> Task goal
Repeat each record below exactly as it is written.

> Records provided
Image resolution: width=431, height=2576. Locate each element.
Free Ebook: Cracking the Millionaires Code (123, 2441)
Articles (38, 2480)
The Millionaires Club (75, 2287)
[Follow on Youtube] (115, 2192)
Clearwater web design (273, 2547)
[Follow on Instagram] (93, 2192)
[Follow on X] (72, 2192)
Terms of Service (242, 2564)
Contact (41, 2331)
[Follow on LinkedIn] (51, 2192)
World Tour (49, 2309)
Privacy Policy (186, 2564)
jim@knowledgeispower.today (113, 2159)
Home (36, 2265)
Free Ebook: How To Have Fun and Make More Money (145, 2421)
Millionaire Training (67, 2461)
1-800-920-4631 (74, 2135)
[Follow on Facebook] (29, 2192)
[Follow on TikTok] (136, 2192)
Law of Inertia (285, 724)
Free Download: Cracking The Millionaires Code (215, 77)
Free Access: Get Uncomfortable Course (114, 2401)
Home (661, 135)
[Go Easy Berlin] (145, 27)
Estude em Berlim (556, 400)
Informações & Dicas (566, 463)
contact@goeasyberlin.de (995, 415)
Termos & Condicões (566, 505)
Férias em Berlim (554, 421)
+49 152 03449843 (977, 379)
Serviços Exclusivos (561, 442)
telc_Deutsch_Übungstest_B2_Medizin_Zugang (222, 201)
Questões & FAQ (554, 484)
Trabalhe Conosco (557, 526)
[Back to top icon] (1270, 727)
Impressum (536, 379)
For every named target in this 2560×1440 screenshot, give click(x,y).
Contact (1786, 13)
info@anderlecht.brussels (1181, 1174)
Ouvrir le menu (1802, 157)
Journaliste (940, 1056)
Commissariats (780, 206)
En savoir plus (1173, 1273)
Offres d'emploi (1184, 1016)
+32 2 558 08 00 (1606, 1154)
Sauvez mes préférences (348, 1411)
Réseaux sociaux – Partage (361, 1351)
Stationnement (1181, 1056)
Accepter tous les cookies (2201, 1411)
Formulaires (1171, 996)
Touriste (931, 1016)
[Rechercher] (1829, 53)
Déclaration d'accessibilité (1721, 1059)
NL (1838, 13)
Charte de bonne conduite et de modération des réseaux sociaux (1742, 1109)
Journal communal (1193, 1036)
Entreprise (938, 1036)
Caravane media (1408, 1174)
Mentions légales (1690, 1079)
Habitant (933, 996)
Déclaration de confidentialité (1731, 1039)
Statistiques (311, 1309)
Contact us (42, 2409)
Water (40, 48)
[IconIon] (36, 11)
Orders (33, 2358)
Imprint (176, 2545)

> The completed task
Image resolution: width=431, height=2576. Locate each element.
Free Ebook: Cracking the Millionaires Code (123, 2441)
Articles (38, 2480)
The Millionaires Club (75, 2287)
[Follow on Youtube] (115, 2192)
Clearwater web design (273, 2547)
[Follow on Instagram] (93, 2192)
[Follow on X] (72, 2192)
Terms of Service (242, 2564)
Contact (41, 2331)
[Follow on LinkedIn] (51, 2192)
World Tour (49, 2309)
Privacy Policy (186, 2564)
jim@knowledgeispower.today (113, 2159)
Home (36, 2265)
Free Ebook: How To Have Fun and Make More Money (145, 2421)
Millionaire Training (67, 2461)
1-800-920-4631 (74, 2135)
[Follow on Facebook] (29, 2192)
[Follow on TikTok] (136, 2192)
Law of Inertia (285, 724)
Free Download: Cracking The Millionaires Code (215, 77)
Free Access: Get Uncomfortable Course (114, 2401)
Home (661, 135)
[Go Easy Berlin] (145, 27)
Estude em Berlim (556, 400)
Informações & Dicas (566, 463)
contact@goeasyberlin.de (995, 415)
Termos & Condicões (566, 505)
Férias em Berlim (554, 421)
+49 152 03449843 (977, 379)
Serviços Exclusivos (561, 442)
telc_Deutsch_Übungstest_B2_Medizin_Zugang (222, 201)
Questões & FAQ (554, 484)
Trabalhe Conosco (557, 526)
[Back to top icon] (1270, 727)
Impressum (536, 379)
For every named target in this 2560×1440 screenshot, give click(x,y).
Contact (1786, 13)
info@anderlecht.brussels (1181, 1174)
Ouvrir le menu (1802, 157)
Journaliste (940, 1056)
Commissariats (780, 206)
En savoir plus (1173, 1273)
Offres d'emploi (1184, 1016)
+32 2 558 08 00 (1606, 1154)
Sauvez mes préférences (348, 1411)
Réseaux sociaux – Partage (361, 1351)
Stationnement (1181, 1056)
Accepter tous les cookies (2201, 1411)
Formulaires (1171, 996)
Touriste (931, 1016)
[Rechercher] (1829, 53)
Déclaration d'accessibilité (1721, 1059)
NL (1838, 13)
Charte de bonne conduite et de modération des réseaux sociaux (1742, 1109)
Journal communal (1193, 1036)
Entreprise (938, 1036)
Caravane media (1408, 1174)
Mentions légales (1690, 1079)
Habitant (933, 996)
Déclaration de confidentialité (1731, 1039)
Statistiques (311, 1309)
Contact us (42, 2409)
Water (40, 48)
[IconIon] (36, 11)
Orders (33, 2358)
Imprint (176, 2545)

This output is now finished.